- Film poster
- Directed by: Frederick Wiseman
- Produced by: Frederick Wiseman
- Starring: Richard Lord
- Cinematography: John Davey
- Edited by: Frederick Wiseman
- Production companies: Zipporah Films KO Films
- Distributed by: Zipporah Films Tuckman Media
- Release dates: May 20, 2010 (Cannes); October 22, 2010 (IFC Center);
- Running time: 91 minutes
- Country: United States
- Language: English

= Boxing Gym =

2010 film

Boxing Gym is a 2010 American documentary film edited, produced, and directed by Frederick Wiseman. The film premiered at the 63rd Cannes Film Festival on May 20, 2010.

==Critical response==
Boxing Gym received critical acclaim from critics. Manohla Dargis of The New York Times designated it an "NYT Critics Pick", and stated that "It's... easy to get swept up by the beats in the film because Mr.

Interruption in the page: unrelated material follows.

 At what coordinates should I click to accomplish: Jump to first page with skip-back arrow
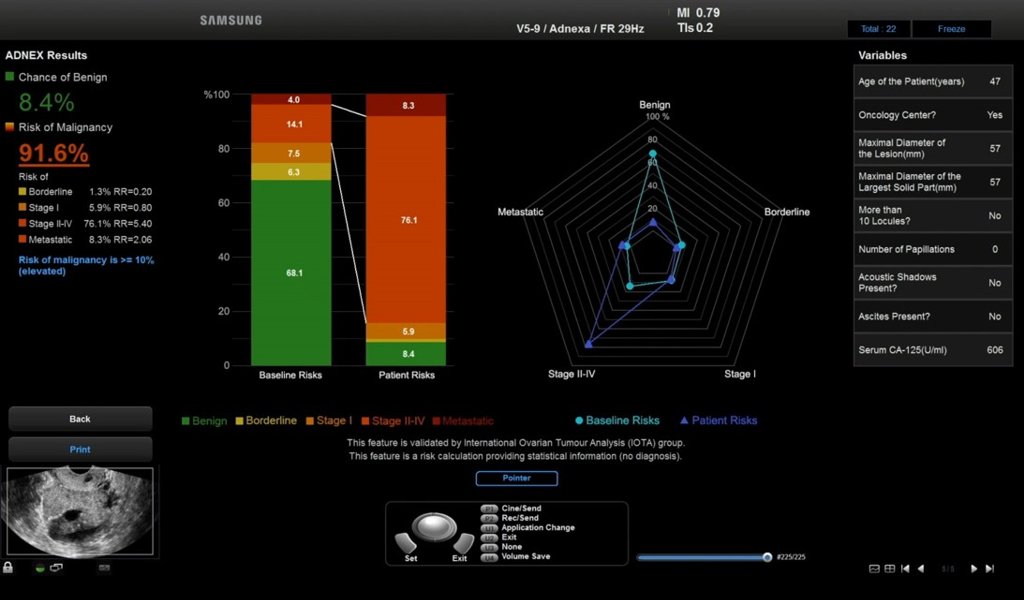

Wiseman, among the most celebrated direct-cinema practitioners, eschews voiceovers, talking-head interviews, extraneous footage and the customary and sometimes superfluous like." Rob Nelson of Variety also praised the film, noting that while it is shorter than most of Wiseman's works, "the viewer learns an enormous amount from [Boxing Gym,] but not at all in the conventional documentary manner", and instead through "images that put the audience in close contact with the boxers’ routines". Eric Kohn of IndieWire remarked that Wiseman's filmmaking method resulted in "an ethnographic snapshot of restless people in their natural habitat."